= Jonathan Wutawunashe =

Zimbabwean musician

Jonathan Wutawunashe is a songwriter, guitarist, keyboard player, and producer.

==Background==

As leader of the gospel group Family Singers, he was the first star of Zimbabwean gospel. Wutawunashe produced, shot, and edited the music video for his wife Shuvai's hit "Nditorei". His family belongs to a megachurch called the Family of God Church. He was the second born in a family of five children. He has four siblings, Andrew, Erasmus, Edna, and Amos. His brother Andrew, referred to by church members as "Prophet," is the founder and leader of the church, which has branches all over the world.

==Discography==
- "Vana Vanokosha"
- "Komborera"
- "It's No Secret"
- "To Be a Christian"
- "Glorious"
- "Helele"
- "Ndovimba"
- "You Can't Fall" (sung by Shuvai Wutawunashe)
- "Rudo Rukuru" (sung by Shuvai Wutawunashe)

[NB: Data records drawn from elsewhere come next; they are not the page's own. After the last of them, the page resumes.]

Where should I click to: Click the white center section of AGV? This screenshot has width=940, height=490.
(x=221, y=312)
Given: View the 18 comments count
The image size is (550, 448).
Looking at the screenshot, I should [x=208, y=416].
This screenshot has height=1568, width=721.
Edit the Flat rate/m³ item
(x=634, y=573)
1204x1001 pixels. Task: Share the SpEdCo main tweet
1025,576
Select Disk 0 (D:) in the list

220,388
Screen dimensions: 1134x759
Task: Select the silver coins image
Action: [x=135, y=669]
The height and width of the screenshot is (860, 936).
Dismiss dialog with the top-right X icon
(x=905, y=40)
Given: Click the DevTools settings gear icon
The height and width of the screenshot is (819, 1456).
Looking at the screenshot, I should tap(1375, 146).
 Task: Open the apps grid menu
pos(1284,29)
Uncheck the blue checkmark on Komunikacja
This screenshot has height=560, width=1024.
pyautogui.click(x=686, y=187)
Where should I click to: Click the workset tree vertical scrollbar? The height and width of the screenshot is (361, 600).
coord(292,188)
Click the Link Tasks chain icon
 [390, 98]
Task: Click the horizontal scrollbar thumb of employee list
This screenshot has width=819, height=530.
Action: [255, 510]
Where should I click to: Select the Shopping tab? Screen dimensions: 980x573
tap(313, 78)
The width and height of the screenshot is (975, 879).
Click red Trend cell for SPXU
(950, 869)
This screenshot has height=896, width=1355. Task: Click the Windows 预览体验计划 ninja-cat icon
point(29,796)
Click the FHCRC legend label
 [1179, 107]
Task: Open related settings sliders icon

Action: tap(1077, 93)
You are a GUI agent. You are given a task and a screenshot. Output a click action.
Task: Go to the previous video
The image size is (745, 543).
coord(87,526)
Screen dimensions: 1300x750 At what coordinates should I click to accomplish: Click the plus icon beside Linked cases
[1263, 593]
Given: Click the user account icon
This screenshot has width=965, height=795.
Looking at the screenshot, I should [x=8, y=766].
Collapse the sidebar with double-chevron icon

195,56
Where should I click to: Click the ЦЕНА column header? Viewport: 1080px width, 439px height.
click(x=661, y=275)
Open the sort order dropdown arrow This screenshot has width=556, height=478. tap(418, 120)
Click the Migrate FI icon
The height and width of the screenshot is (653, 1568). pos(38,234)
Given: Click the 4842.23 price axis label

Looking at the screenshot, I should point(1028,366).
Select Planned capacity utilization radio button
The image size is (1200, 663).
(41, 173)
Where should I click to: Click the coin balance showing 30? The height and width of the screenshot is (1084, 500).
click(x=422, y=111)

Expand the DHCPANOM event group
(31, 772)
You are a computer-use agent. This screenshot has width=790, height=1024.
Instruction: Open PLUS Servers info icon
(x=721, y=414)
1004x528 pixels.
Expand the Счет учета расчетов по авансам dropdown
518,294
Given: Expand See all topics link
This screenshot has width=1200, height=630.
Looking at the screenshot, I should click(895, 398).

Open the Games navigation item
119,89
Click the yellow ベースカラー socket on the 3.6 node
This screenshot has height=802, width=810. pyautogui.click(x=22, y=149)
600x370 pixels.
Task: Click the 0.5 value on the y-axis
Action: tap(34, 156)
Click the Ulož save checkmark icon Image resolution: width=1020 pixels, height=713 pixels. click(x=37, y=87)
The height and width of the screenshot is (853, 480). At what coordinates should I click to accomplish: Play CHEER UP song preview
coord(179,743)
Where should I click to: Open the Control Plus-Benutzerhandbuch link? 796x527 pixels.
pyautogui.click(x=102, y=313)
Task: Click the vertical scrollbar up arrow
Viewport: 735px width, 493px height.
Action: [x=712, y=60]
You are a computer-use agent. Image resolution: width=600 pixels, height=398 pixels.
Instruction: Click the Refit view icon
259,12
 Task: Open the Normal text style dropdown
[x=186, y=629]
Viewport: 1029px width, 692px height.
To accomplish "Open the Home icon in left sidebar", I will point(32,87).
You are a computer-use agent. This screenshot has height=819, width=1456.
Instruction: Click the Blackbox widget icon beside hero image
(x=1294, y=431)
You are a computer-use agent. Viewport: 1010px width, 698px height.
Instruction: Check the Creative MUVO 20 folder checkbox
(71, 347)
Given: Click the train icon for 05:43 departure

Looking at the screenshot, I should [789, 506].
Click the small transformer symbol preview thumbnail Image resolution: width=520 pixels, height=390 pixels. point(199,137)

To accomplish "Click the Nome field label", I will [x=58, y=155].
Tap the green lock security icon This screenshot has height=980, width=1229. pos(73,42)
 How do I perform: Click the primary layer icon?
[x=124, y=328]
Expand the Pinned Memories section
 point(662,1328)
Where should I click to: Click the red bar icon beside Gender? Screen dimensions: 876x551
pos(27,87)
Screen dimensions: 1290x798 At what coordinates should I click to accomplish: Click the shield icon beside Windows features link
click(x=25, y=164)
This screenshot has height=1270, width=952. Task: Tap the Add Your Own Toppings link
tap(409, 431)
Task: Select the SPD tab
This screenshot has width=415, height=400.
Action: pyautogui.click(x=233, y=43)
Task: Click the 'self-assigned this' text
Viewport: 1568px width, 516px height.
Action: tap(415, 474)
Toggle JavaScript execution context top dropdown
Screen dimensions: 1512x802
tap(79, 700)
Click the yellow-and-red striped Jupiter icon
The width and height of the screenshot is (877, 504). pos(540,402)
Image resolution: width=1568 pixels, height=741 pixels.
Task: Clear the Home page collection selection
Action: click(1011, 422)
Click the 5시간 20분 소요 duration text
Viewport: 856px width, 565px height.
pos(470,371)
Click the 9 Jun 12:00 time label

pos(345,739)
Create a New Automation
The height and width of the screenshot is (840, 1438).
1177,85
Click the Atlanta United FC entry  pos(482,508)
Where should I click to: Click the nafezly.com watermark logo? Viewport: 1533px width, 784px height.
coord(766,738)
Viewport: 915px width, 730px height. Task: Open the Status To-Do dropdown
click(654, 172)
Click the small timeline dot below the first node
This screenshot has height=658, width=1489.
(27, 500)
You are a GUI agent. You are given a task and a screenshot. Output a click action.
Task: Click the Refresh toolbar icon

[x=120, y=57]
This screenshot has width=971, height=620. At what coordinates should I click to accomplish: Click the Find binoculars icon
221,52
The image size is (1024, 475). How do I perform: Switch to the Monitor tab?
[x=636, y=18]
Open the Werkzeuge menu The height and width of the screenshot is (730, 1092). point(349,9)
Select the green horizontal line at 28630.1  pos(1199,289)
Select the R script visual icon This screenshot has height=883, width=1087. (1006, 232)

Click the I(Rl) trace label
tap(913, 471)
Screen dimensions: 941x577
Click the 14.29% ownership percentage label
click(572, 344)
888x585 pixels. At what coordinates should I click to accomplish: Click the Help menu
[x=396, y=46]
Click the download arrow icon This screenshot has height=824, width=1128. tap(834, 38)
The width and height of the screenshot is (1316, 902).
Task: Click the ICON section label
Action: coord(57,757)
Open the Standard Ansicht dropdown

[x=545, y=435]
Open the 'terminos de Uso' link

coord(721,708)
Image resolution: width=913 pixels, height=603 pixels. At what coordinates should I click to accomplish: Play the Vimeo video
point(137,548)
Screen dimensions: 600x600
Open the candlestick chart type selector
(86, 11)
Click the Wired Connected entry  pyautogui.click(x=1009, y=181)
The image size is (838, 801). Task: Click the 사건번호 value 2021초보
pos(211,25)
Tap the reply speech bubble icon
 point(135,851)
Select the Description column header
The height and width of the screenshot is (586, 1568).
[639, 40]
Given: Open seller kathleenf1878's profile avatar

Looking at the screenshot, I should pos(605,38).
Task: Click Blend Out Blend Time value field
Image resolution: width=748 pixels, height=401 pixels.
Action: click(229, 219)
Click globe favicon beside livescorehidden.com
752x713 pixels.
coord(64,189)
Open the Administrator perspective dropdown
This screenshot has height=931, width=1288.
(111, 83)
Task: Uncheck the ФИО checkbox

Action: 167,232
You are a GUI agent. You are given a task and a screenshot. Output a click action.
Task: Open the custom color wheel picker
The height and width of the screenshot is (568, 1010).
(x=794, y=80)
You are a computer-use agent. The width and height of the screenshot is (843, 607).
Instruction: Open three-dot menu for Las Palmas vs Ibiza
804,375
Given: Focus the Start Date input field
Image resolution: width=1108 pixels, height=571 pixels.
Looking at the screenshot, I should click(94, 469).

Wutawunashe worked on African Praise, a praise medley for which he and Shuvai wrote many original songs. He has produced albums featuring up-and-coming artists, as well as Family Singers. Since 1994, he has shared his recording studio with other gospel artists. Wutawunashe launched Gospel Bandstand with his wife, a TV show showcasing new gospel talent.